Proses pencairannya pun langsung ditransfer oleh bendahara masing-masing direktorat atau instansi.

"Satker-satker yang butuh biaya penggantian, dia tinggal mengajukan kepada KPA masing-masing. Nanti disetujui kebutuhannya, daftar namanya ada, nanti judgement-nya si KPA 'ini bisa menerima' gitu, setelah disetujui baru kemudian bendahara akan memproses pembayaran tersebut kepada orang yang berhak menerima," kata Rahayu, Minggu 6 September 2020.

Namun, pemberian pulsa ini tidak berlaku untuk seluruh masyarakat dan mahasiswa. Yang berhak mendapatkannya adalah yang diusulkan oleh satker dan disetujui oleh KPA yang memiliki kegiatan untuk penyelenggaraan fungsi pemerintah secara daring.

Pun besaran bantuan pulsa masing-masing penerima juga berbeda-beda sesuai kebutuhan kegiatan, dengan ditentukan maksimal Rp 150 ribu per bulan. "Di KMK kan diatur besaran maksimalnya Rp 150 ribu, artinya nggak semua menerima segitu," ucapnya.

Tak hanya itu, bantuan ini hanya akan diberikan untuk penyelenggaraan fungsi pemerintah. Khusus untuk mahasiswa, yang dapat bantuan hanya dari perguruan tinggi negeri saja.

"(Perguruan tinggi) yang organisasinya ada di bawah pemerintah. Jadi betul, yang negeri. Yang swasta nggak termasuk di situ," kata Rahayu. 

Begitu pun tidak semua mahasiswa negeri akan dapat bantuan tersebut.
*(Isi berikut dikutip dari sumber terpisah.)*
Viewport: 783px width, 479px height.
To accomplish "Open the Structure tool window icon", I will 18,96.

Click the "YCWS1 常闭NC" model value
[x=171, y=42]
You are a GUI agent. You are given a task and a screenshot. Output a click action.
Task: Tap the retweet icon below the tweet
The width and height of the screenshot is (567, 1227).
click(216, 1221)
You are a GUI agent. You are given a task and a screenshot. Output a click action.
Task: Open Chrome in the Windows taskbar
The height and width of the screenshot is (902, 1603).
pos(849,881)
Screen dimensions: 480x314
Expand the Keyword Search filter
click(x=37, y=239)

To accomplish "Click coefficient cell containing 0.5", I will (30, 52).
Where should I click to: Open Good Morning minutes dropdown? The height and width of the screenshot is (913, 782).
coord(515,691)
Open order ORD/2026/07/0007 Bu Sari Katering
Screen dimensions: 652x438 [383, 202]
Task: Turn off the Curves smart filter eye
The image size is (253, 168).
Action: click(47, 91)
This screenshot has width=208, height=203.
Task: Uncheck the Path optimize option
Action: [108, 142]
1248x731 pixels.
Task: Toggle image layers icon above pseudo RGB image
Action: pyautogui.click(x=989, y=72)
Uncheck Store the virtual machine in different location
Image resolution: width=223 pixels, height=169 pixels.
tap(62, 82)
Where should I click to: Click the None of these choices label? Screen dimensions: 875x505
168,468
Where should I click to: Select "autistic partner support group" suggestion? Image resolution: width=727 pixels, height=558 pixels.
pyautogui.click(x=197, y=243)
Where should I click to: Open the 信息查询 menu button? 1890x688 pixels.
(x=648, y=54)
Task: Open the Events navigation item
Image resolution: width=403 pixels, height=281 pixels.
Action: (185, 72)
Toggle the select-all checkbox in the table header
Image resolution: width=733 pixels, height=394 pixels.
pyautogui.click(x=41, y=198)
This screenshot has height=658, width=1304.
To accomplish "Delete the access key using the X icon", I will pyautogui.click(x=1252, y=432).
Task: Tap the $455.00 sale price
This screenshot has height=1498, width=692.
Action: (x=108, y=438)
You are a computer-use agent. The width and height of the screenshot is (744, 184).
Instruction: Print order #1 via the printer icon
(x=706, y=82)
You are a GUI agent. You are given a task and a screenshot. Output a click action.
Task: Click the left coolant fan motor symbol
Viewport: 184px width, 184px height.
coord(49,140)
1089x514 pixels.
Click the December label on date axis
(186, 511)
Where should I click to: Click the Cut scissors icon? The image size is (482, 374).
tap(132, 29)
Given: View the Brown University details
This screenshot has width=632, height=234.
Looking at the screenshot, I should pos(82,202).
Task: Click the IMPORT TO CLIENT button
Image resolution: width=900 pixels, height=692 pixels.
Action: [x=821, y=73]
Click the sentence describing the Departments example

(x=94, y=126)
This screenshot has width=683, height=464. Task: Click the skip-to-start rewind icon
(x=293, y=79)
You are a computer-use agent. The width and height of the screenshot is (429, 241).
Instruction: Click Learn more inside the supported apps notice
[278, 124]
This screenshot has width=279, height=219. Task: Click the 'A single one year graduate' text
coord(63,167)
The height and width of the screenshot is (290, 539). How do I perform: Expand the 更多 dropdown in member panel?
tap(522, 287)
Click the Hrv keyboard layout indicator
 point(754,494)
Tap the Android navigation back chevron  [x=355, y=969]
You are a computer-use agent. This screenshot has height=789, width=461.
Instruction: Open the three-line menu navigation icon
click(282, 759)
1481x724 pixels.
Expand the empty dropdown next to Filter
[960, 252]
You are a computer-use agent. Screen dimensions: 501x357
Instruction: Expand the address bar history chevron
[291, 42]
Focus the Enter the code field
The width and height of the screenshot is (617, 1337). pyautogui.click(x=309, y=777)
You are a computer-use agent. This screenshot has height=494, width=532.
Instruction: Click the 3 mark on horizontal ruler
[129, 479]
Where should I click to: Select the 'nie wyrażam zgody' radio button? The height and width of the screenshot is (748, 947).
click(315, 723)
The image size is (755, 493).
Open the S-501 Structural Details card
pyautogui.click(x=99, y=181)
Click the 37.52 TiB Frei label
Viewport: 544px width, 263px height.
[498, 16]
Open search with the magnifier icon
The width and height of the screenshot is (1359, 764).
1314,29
Jumlah besaran pulsa yang diberikan juga tidak akan sama, tergantung masing-masing kebutuhan yang dilihat dari seberapa lama dan seberapa sering acara berlangsung.

Proses pencairan pulsa ini sudah berlangsung dari KPA hingga 31 Desember 2020 mendatang. Bantuan tunjangan pulsa ini berbeda dengan bantuan subsidi pulsa yang diberikan oleh Kementerian Pendidikan dan Kebudayaan (Kemendikbud). Namun, Rahayu menjamin mahasiswa tidak akan mendapat bantuan pulsa dobel.

"Dalam hal (ini) dia akan beririsan. Kalau dia sudah dapat di sana, ya dia nggak dapat di sini. Itu bisa disortir karena kan KPA-nya sama," kata dia.